Zwabieni wystrzałami i hałasem, czynionym przez komisarza, policjanci wpadli niebawem na korytarz i zastawszy główne drzwi zamknięte, rzucili się wszyscy w boczny korytarzyk przez otwarte drzwi, za któremi ukryty był Perenna.

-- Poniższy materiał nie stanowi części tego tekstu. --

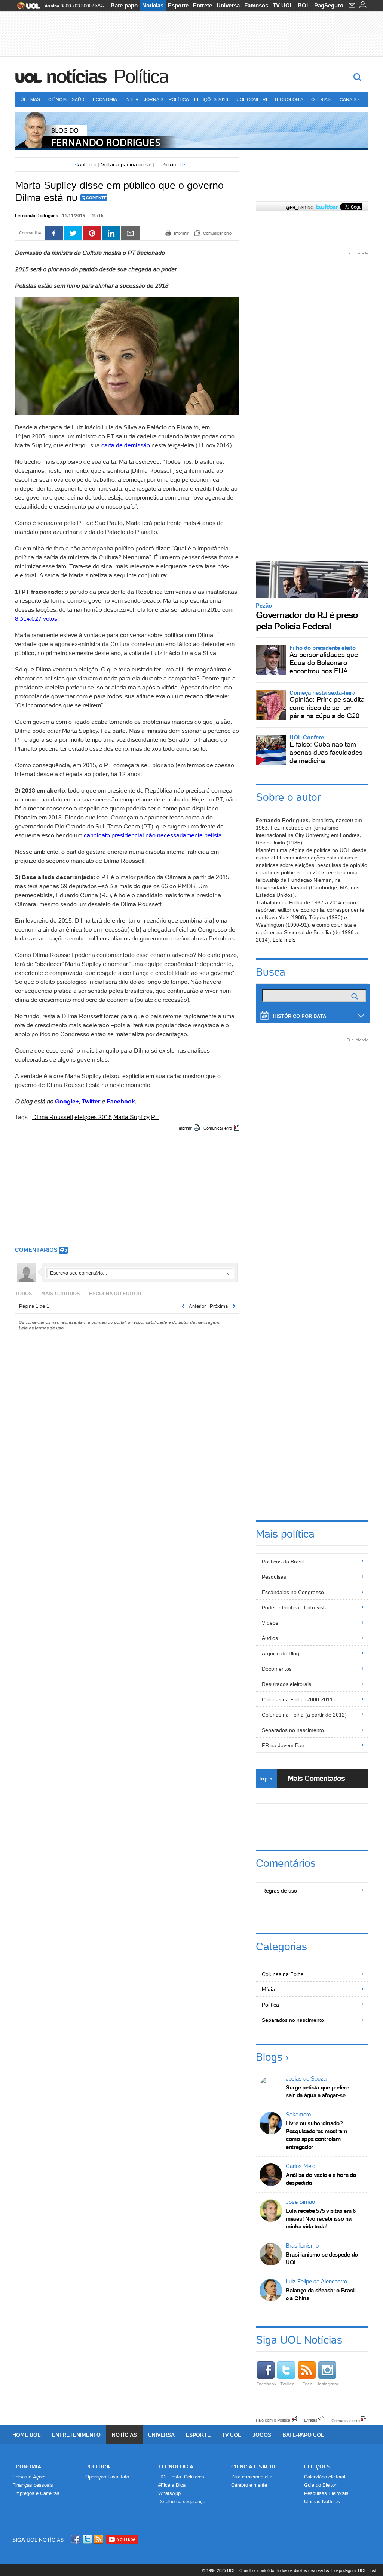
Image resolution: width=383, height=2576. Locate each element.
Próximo (173, 164)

Tego właśnie wyczekiwał don Luis. Cicho wysunął się z kryjówki i zamknął drzwi na klucz. Policjanci również jak i komisarz byli uwięzieni.
— Trzeba im będzie przynajmniej pięciu minut czasu, żeby się rozpoznać w sytuacji i wywalić pierwsze drzwi. A za pięć minut będziemy już daleko.
Na schodach spotkał swego kamerdynera i szofera, którzy nadbiegli przerażeni. Rzucił im dwa tysiącfranko we papierki, mówiąc do szofera:
— Puść motor w ruch, artysto. I żeby mi tam nikogo wokoło auta nie było. Po dwa tysiące jeszcze dla każdego z was, jeśli mi się uda wydostać na czyste pole. Nie róbcież tak ogłupiałej miny. Mówię wyraźnie dwa tysiące franków. Wasza w tem głowa, żeby je dostać! Pośpieszajcie panowie!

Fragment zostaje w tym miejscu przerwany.